Does this mean you are converting to "the Dark Side" and are going to get an "ugly dog"?


----------



## TEX-O-BOB (Sep 12, 2007)

Hey gang,

Yes, I went pheasant hunting again...  When Northslope put out the invite to go to a private ranch and shoot roosters in the late season I couln't pass it up. Plus, I'd never hunted South Dakota (hunted every other state) but not So Dak. We also had doe deer archery tags. But, with Northslpoes rangefinding skills and my sneeking skills on the fritzz the deer were very safe this trip. 

Late season Roosters can be a tricky bird to pin down and we worked our tails off for most of the birds we shot. Did we mention it was cold?

My wolf pack didn't mind the cold. In fact, I think they prefer it. The colder the better!

Heidi sporting a full face of whisker sickles.









Heidi with her Grandmother Dotti after a cold morning hunt in a blizzard.









Northslpoe found this Sharp Tailed Grouse and made it his pet. (I didn't have the heart to tell him is had died earlier that day of lead poisoning.  ) The sad thing is, he took it home to his kids and told them it was just "sleeping". :shock: 









The end result of four guys, four dogs, and four days of hunting. 8) 









Great hunt, great guys, good times...

Tex Out.


----------



## north slope (Sep 8, 2007)

I had a doe tag? I am getting foggy, I don't think I can remember a doe tag. Anyway does anyone want to buy a Drenlin cause I am going to quit bowhunting!


----------



## dkhntrdstn (Sep 7, 2007)

It looks and sound like you guys had a great time puting some rooster down for the count.Very nice.


----------



## bwhntr (Sep 12, 2007)

Looks like fun!


----------



## GaryFish (Sep 7, 2007)

Excellent post and story and pictures. I need a trip like that for Christmas. What is the daily limit in SD these days? That looks like a ton of birds.


----------



## TEX-O-BOB (Sep 12, 2007)

GaryFish said:


> Excellent post and story and pictures. I need a trip like that for Christmas. What is the daily limit in SD these days? That looks like a ton of birds.


Three roosters a day, 15 in possession.

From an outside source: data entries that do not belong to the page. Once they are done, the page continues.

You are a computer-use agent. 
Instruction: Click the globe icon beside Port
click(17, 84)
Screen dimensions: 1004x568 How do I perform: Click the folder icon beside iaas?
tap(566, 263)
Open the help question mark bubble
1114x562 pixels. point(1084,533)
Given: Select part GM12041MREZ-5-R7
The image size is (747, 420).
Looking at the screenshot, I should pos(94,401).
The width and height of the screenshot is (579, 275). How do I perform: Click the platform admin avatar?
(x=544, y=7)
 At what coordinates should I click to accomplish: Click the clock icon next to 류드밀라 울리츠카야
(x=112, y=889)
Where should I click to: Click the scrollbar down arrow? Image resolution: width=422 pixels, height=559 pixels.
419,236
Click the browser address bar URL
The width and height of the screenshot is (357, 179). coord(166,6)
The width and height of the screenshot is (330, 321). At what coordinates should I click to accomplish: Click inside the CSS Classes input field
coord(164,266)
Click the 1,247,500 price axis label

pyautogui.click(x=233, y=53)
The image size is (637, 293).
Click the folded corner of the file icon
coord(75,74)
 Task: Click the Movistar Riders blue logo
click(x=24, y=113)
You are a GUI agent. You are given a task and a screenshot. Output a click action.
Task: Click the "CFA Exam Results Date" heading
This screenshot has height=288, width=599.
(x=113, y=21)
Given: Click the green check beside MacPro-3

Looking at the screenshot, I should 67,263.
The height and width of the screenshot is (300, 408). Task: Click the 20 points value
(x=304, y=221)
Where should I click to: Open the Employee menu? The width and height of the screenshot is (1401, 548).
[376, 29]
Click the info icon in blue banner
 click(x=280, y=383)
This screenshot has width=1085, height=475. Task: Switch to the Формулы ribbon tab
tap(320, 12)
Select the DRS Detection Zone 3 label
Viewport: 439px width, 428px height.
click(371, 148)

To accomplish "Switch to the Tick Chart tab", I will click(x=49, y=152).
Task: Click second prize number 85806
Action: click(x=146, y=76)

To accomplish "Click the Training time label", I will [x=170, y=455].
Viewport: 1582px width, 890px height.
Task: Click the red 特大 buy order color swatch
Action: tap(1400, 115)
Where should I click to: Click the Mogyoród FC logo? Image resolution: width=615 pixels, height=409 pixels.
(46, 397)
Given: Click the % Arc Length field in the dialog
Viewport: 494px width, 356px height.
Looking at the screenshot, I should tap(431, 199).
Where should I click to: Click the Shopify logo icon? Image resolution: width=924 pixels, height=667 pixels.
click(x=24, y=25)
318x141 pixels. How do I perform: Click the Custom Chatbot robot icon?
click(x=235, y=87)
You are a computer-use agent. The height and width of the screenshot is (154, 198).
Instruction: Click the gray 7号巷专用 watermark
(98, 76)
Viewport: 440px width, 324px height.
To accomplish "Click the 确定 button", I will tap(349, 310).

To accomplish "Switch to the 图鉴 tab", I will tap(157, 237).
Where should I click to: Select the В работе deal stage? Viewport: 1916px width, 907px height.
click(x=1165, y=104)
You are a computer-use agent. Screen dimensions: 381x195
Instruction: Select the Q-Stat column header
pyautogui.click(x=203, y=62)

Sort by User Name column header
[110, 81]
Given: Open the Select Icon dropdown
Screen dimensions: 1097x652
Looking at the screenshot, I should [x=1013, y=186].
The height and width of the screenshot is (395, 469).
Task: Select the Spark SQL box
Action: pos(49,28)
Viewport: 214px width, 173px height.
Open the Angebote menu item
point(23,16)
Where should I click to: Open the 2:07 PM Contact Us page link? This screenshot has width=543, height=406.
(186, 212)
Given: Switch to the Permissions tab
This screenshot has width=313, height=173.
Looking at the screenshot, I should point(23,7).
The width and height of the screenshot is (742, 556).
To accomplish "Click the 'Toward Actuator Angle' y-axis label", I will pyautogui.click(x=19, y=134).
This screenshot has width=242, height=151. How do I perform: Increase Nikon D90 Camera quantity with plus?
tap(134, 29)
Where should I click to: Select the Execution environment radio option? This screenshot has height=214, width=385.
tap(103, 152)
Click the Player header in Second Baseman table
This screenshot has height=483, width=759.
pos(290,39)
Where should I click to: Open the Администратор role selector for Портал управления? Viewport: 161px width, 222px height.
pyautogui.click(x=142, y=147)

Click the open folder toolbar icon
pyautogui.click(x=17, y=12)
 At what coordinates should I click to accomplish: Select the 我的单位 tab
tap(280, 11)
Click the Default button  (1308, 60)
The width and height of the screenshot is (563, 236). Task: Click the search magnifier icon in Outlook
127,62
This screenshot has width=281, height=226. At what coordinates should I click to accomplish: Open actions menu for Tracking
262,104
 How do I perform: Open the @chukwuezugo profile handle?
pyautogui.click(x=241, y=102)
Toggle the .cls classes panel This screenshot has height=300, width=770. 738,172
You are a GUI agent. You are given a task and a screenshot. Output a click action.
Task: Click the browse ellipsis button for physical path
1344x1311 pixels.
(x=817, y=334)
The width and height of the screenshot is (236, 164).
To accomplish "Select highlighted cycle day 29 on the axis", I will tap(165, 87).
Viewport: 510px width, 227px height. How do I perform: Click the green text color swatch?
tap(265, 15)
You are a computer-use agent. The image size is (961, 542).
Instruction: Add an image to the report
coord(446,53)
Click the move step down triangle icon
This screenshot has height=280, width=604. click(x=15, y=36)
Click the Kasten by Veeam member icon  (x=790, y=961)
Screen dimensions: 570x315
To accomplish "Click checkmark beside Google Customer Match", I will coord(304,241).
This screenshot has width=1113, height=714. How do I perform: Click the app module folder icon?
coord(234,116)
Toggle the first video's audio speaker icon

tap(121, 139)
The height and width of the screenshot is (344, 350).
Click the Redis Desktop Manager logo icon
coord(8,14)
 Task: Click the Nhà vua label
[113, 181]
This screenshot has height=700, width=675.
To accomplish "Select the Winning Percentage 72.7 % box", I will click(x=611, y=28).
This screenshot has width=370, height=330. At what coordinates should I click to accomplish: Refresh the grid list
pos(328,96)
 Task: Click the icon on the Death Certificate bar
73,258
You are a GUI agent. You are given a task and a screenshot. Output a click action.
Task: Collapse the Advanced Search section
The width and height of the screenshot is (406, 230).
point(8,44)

We ended up eating a few so we wouldn't be over the limmit going home. Yummy!


----------



## bnatt (Sep 17, 2007)

Alright I'm going to try to post some pic's of my Dakota hunt from earlier this year. I'm a first timer at posting pic's so hopefully this will work. I'm heading out Friday morning for our last one of the year so I'll let you know how round 2 goes.


----------



## DR_DEATH (Sep 10, 2007)

Thanks for Posting looks like I need to make a trip up to South Dakota.


----------